In her letter, which the Post has seen, Cartwright said the Department of Justice is “taking the matter of prosecuting terrorists very seriously.”

However, she added that there are “significant impediments to pursuing criminal charges in the United States court system for these particular foreign-based attacks.”

Cartwright also noted that the US had opposed Israel’s decision to release the terrorists as part of the Schalit deal.

“[P]rior to the government of Israel’s release of prisoners, the Department of Justice opposed the early release of any individuals who had been convicted of crimes that resulted in the death of, or injury to, United States citizens,” she wrote.


“Accordingly, the United States Embassy in Tel Aviv, together with the Department of Justice and the Department of State, urged the government of Israel – prior to the releases in question – not to release prisoners responsible for murdering or injuring United States citizens prior to the completion of their full sentences.”
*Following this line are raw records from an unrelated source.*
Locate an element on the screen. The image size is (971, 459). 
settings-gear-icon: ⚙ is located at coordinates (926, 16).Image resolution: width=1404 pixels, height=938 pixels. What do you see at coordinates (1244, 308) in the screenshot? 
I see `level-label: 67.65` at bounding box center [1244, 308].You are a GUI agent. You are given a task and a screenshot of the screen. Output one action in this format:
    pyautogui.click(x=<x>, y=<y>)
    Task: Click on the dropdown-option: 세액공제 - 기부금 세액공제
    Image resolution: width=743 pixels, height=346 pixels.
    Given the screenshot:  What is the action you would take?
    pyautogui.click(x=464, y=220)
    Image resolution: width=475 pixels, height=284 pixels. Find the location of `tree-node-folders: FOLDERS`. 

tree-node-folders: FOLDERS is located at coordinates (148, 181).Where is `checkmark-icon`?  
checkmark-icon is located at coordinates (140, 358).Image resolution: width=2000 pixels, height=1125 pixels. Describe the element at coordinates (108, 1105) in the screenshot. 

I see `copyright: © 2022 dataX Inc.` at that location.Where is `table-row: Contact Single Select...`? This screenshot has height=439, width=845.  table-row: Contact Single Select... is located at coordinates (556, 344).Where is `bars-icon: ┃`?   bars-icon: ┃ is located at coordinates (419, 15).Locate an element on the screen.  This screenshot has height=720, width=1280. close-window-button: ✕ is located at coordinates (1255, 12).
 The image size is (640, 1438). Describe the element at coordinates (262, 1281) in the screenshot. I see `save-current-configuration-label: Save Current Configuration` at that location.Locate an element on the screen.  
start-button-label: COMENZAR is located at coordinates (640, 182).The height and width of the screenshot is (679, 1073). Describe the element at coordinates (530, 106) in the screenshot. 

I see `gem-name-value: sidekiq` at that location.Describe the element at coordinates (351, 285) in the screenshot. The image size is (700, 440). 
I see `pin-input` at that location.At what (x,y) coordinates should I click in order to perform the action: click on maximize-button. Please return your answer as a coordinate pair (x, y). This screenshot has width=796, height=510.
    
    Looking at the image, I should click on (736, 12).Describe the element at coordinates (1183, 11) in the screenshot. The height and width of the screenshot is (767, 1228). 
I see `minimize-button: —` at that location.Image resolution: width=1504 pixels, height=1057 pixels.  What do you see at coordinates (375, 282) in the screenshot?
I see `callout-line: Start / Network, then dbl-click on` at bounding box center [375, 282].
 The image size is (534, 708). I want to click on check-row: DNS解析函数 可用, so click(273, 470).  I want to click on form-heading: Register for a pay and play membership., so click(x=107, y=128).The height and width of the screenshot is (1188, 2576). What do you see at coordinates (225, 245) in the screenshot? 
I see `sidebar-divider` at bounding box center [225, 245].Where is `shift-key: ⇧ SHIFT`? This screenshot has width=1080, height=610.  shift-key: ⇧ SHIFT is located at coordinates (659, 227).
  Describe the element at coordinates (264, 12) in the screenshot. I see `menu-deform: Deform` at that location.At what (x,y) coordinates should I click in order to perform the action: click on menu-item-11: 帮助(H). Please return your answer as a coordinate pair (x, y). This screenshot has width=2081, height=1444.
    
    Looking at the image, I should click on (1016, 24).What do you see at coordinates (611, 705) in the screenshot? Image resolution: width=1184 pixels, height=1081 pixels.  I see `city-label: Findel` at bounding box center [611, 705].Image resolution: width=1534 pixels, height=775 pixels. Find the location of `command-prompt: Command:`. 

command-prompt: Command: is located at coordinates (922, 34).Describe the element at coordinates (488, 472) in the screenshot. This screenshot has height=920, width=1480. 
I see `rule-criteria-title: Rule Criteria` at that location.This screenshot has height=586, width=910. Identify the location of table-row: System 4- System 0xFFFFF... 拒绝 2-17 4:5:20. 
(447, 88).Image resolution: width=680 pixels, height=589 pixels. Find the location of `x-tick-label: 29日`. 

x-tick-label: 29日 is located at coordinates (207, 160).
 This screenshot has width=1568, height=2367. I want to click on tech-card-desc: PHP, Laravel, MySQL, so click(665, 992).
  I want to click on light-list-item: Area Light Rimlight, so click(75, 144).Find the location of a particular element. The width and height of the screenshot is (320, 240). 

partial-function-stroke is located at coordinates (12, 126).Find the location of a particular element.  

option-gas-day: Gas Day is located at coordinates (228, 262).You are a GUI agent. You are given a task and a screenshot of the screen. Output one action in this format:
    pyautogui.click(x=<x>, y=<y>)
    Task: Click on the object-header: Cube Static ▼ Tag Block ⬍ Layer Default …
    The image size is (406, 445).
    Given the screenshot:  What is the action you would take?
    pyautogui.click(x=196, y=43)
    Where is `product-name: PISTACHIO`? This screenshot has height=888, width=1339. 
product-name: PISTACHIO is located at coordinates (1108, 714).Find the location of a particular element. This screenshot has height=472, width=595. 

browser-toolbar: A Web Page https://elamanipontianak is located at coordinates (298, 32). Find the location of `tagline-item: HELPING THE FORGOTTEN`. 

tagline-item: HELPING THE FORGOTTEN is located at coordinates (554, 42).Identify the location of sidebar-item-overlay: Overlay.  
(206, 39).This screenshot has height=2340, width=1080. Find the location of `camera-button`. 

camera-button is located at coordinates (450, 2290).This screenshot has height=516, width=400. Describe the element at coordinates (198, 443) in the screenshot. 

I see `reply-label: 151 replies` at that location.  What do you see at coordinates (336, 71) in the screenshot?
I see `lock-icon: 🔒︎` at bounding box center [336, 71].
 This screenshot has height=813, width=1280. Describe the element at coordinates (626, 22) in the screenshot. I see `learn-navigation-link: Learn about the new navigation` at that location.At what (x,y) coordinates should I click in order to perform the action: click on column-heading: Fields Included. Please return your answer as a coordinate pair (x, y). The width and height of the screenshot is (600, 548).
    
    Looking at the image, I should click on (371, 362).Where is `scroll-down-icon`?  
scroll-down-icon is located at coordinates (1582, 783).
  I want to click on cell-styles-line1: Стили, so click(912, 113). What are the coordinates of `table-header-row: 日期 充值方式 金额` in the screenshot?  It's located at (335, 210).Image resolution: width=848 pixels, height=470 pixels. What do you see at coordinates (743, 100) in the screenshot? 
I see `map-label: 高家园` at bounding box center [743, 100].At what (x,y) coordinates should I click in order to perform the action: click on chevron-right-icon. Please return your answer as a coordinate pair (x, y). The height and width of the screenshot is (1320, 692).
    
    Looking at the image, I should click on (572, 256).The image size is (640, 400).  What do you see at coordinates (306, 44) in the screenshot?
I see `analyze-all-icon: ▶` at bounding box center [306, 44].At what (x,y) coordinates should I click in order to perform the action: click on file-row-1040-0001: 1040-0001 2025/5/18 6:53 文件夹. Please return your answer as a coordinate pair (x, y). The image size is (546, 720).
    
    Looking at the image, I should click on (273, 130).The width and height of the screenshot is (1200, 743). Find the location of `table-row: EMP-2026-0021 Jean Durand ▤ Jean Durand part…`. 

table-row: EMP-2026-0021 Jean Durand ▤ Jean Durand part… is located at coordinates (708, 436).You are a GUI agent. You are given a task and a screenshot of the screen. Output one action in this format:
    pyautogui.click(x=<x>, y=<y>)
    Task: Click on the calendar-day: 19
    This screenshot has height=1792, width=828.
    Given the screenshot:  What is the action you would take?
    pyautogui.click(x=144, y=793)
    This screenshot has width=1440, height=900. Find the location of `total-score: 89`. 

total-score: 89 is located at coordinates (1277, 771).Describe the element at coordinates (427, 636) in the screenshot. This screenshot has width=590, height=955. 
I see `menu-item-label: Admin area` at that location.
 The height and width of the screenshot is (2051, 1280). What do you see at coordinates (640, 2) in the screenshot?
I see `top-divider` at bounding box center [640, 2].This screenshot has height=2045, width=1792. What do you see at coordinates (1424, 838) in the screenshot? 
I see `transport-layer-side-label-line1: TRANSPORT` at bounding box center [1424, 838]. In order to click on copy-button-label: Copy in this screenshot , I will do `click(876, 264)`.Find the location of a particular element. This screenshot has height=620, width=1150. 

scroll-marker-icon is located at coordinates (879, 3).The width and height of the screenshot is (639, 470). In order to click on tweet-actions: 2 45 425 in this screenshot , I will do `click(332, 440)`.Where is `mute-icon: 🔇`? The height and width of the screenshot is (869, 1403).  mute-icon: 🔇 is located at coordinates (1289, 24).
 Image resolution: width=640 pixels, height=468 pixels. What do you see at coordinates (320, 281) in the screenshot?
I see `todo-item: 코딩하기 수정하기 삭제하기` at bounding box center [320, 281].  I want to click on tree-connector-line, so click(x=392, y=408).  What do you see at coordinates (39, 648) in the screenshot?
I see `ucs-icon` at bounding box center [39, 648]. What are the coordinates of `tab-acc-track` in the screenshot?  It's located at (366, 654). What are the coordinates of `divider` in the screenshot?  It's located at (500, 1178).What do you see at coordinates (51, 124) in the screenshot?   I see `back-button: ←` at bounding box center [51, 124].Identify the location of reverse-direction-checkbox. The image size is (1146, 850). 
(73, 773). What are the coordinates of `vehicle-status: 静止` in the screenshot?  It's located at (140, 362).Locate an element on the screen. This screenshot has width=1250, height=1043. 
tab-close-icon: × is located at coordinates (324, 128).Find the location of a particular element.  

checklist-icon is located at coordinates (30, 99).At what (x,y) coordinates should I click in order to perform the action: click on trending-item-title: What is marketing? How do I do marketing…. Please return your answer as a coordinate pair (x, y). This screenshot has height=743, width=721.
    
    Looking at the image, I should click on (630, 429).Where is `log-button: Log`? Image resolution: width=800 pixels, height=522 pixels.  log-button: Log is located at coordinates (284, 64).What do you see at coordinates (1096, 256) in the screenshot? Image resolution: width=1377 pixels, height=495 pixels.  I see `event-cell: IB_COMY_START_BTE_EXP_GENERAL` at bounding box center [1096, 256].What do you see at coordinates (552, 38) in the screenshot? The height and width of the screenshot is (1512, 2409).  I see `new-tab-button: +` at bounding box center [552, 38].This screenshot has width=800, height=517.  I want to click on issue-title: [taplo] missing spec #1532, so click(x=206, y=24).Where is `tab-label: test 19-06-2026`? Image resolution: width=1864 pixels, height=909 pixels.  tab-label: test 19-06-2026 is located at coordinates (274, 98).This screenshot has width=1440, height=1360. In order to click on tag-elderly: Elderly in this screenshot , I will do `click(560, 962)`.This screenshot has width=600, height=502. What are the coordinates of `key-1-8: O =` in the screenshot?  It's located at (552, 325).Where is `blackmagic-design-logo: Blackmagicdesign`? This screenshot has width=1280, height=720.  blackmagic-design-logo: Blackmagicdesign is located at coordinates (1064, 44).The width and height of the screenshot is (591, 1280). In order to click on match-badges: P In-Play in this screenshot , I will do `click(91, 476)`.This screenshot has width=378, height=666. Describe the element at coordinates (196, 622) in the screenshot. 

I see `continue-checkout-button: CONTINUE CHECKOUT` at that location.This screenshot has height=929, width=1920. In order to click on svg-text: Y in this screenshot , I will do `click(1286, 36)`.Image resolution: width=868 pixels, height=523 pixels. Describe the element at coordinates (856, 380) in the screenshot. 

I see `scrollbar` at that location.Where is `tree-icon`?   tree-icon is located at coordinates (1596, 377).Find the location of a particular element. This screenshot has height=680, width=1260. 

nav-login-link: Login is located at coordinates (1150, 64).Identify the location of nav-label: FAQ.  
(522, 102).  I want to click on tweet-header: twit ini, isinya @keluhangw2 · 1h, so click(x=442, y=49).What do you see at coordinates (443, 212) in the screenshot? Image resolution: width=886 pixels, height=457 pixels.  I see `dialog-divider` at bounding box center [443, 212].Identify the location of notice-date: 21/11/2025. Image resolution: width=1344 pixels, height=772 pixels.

Cartwright’s letter comes amid growing calls for the US to use its strict anti-terrorism laws to indict and prosecute those released in the Schalit deal who are responsible for killing or maiming Americans.

Under the 1991 US Anti- Terror Act, the United States may prosecute foreign nationals who perpetrate terrorist acts against American citizens, even if those acts are not carried out on US soil.

However, for prosecution to proceed, that law requires the written certification of the US attorney-general that the alleged offenses were intended to “coerce, intimidate or retaliate against a government or civilian population.”

In January, the Parents Forum for Justice, a group of US citizens and parents whose children were murdered or maimed by terrorists released in the Schalit deal called on US Attorney-General Eric Holder to prosecute those responsible. In an unrelated initiative later in January, the Zionist Organization of America also asked Holder to prosecute the freed terrorists.

Last month, a bipartisan letter signed by 52 members of Congress also called on Holder to prosecute the same group of Palestinian terrorists.

That letter also slammed as “disappointing” the Department of Justice’s record regarding Palestinian terrorism and noted that since the Office of Justice for Victims of Overseas Terrorism, whose mandate is to monitor the “investigation and prosecution of terrorists attacks against Americans abroad,” was established in 2005, it has assisted in the indictment of only one terrorism suspect, the killer of an American Christian missionary in Indonesia.

Dr. Alan Bauer, a Jerusalem resident and leader of Parents for Justice, slammed Cartwright’s response as a disappointment.

Bauer and his son Yehonathon, both American citizens, were among those severely wounded in the March 21, 2002, King George Street suicide bombing in Jerusalem, for which Fatah’s Aksa Brigades claimed responsibility.

Sana’a Shehadeh and Qahara al-Saadi, two women who helped perpetrate that bombing, which claimed the lives of three people and injured 86 others, were both freed in the Schalit deal.

In a response to Cartwright, Bauer said that he and other terrorism victims had discussed the issue of Israel’s potentially releasing terrorists with American blood on their hands since 2008, and noted that the US could not have expected Israel to agree to its “late hour” request not to release the Schalit deal prisoners.

Bauer added he hoped the meetings with the US district attorney would discuss progress toward indictments, but that “if the goal is simply to shut us up from our 10- year constant nagging, then I see no purpose in such a gettogether.”

Speaking to the Post on Sunday, Bauer said that there have been 72 American victims of Palestinian terrorist attacks, but the US has never had a successful prosecution.

“During the same period, Israel extradited over a dozen non-Arab criminals to the US,” he added.